Arnsberg stiftet ersten Demokratiepreis für bürgerschaftliches Engagement
Ladislaus DowergArnsberg stiftet ersten Demokratiepreis für bürgerschaftliches Engagement
Die Stadt Arnsberg hat ihren ersten Demokratiepreis ins Leben gerufen, um bürgerschaftliches Engagement zu fördern. Mit der Auszeichnung werden Projekte gewürdigt, die demokratische Werte, die Rechtsstaatlichkeit und das friedliche Zusammenleben stärken. Sie ist Teil einer umfassenden Initiative, um die Teilhabe der Bürgerinnen und Bürger in der Region zu intensivieren.
Der Preis wird alle drei Jahre verliehen. Bewerben können sich Projekte, die zwischen dem 1. Juli 2023 und dem 30. Juni 2026 umgesetzt wurden. Anträge können von Einzelpersonen, Schulen, Vereinen und gemeinnützigen Organisationen mit Sitz in Arnsberg eingereicht werden.
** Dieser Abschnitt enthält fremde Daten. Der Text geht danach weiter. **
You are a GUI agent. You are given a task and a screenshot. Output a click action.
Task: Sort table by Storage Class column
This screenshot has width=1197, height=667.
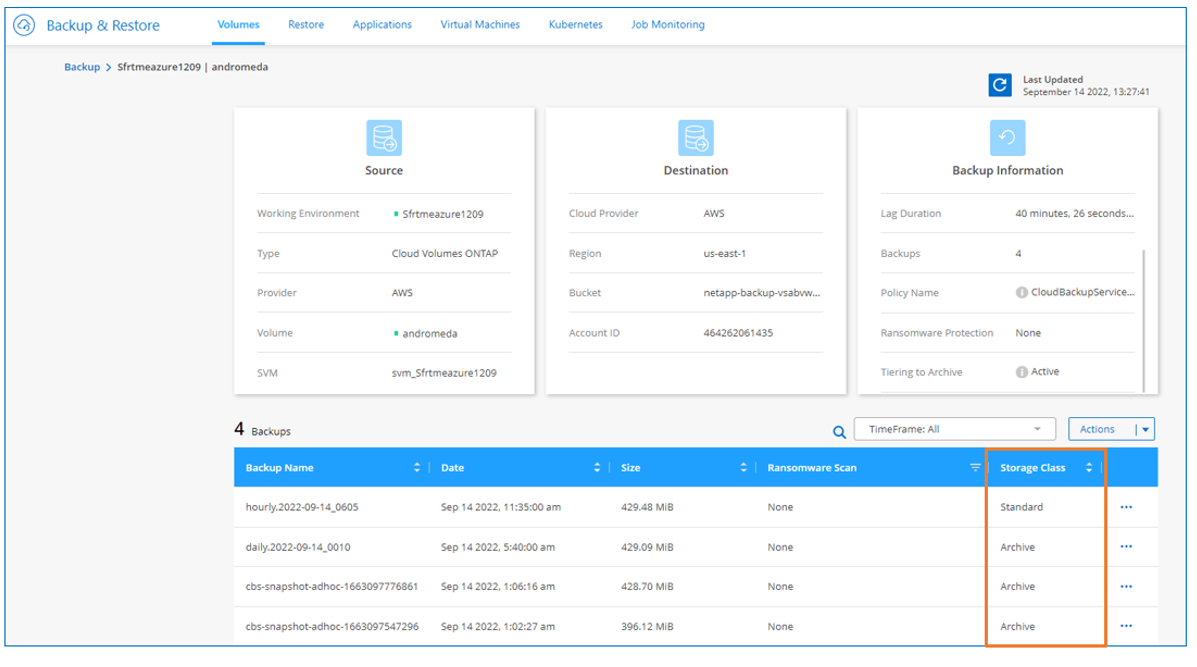coord(1088,468)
Die Unterlagen müssen bis zum 30. September 2026 beim Büro des Bürgermeisters, konkret beim Bürgerdialog oder dem Wahlamt, eingehen. Eine Jury wählt anschließend vier herausragende Beiträge aus. Die drei besten Projekte erhalten Preisgelder: Die Erst- und Zweitplatzierten werden einzeln ausgezeichnet, während der dritte und vierte Platz sich ein gemeinsames Preisgeld teilen.
Die erste Verleihung findet im Rahmen des Neujahrsempfangs der Stadt im Jahr 2027 statt. In den Jahren zwischen den Preisvergaben wird Arnsberg zudem Demokratie-Simulationen für örtliche Schulen anbieten, um die politische Bildung weiter zu stärken.
Der Demokratiepreis unterstreicht das Engagement Arnsbergs für eine lebendige demokratische Teilhabe. Die Initiative schafft nicht nur Anerkennung und finanzielle Unterstützung für lokale Vorhaben, sondern sorgt durch Workshops an Schulen auch dafür, dass das Interesse an demokratischen Prozessen über die Preisvergaben hinaus nachhaltig gefördert wird.